In 1913 one of the curates at St Gabriel’s, Hulme, Fr Charles Raw Thomas, was persuaded to apply for and was appointed to the church of St Mary, Rochdale, an outcome which puzzled him and others as it was a very Low church whose patron was that venerable Evangelical organisation, the Church Pastoral Aid Society. Fr Thomas returned from the interview remarking that the patrons seemed less interested in his churchmanship than in the fact that he’d been a rowing blue at Oxford. The CPAS were soon made aware of their mistake but by then, in the days of the ‘parson’s freehold’, there was nothing they could do about it. Fr Thomas swiftly introduced the full Catholic system to St Mary’s and being a flamboyant and charismatic personality had an extremely successful time there, building up an active, thriving church (lamenting that the building ‘could only seat 600’) until developing a brain tumour in 1941 – in fact collapsing and dying while at the altar. Immediately he was gone, the CPAS swung into action, and ordered the verger and churchwardens to gather up all the Catholic paraphernalia introduced to the church over the previous 30 years – the candlesticks, thurible, vestments, even the service books – and not only get rid of them, but bury them in an unmarked part of the churchyard. They were clearly so dangerous they had to be ‘put beyond use’!

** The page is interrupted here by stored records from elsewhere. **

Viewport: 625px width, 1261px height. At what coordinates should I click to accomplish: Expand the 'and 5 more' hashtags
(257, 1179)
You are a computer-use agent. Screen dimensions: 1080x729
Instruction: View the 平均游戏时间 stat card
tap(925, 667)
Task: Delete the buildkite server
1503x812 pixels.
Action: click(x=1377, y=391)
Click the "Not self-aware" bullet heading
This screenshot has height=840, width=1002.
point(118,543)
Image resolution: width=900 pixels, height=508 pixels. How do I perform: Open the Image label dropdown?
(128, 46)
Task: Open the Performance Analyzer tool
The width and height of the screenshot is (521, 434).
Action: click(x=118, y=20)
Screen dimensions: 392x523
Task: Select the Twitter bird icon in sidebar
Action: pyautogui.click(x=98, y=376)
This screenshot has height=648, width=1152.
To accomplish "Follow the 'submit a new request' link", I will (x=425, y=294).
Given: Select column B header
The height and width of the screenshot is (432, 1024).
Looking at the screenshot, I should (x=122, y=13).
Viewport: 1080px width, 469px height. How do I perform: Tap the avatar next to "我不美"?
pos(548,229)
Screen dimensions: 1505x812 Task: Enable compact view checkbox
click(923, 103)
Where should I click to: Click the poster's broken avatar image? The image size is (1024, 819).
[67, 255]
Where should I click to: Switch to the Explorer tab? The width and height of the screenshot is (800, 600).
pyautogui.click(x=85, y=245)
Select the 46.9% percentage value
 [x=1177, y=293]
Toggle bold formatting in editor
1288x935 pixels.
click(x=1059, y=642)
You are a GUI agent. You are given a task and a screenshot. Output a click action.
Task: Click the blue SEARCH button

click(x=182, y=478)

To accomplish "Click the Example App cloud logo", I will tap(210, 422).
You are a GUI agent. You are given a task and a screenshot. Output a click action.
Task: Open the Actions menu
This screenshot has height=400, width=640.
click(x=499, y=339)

The saddest story is that of the way the people of St John’s Miles Platting were treated after their parish was amalgamated with others in the area in 1972. The building remained in use, serving an area previously divided between three churches, and the vicar of the new united benefice was the very Evangelical Canon Stanley Meadows, incumbent of the other two churches. Within a couple of weeks, Canon Meadows received complaints that, despite having agreed to wear Eucharistic vestments, he was not doing so, and answered that by ‘vestments’ he had meant a surplice and stole, and expressed a ‘dislike for those clergymen that minced about in vestments’. He then cancelled the annual meetings of the Guild of the Servants of the Sanctuary that had always been held at St John’s, stating that ‘the church was no place for histrionics and effeminacy’. The following year the diocese received permission to pull the church down, despite a City Council engineer’s report stating that the building was sound; the architects of the new church replacing it, St Cuthbert’s, were the same firm that had condemned the old one. Anglo-Catholic clergy and organisations in the area asked that they might be allowed to remove some of the fixtures from St John’s, such as the 18th-century Italian sanctuary lamp that had been given as a memorial to Fr Green, requests which Canon Meadows, as Richard McEwan acidly puts it, ‘for reasons best known to him, firmly refused’. The Diocese brought forward the demolition date to pre-empt an appeal by a local conservation group. Alerted to this, Fr Graney of Cheetwood arrived to find the church already a heap of rubble. He and the contractor picked over the remains and eventually found the antique sanctuary lamp, crushed flat.

There are, therefore, tales of almost unfathomable vitriol and hate in these pages as well as stories of heroic (and occasionally somewhat odd) clergy working tirelessly to bring souls to God in circumstances that were sometimes hard going indeed. But very strikingly Richard McEwan does not exempt the Anglo-Catholic movement from blame for its decline – few even of its sternest critics could write passages as scarifying as this:

[From the 1980s onwards] The leaders of Anglo-Catholicism spoke in a voice which was shrill, hysterical and often un-Christian, and many of its priests joined in because they seemed to believe that such defensiveness and aggression would win the day. In fact, its unpleasant outpourings, irrational behaviour and prevailing attitudes lost it many friends and it became an entrenched, unattractive and pessimistic presence in the Church. It spoke disapprovingly of every development, and the issues of equality, social justice and the status of minorities, including sexual minorities, were ignored. Many churches fell into a pattern of misogyny coupled with hostility to outsiders and enquirers.

The book ends with a note of thankfulness for the positive legacy of the five churches it examines, and a recognition that (as Christians might expect) ways of doing things must die so that the new can be born. And it is, here and there.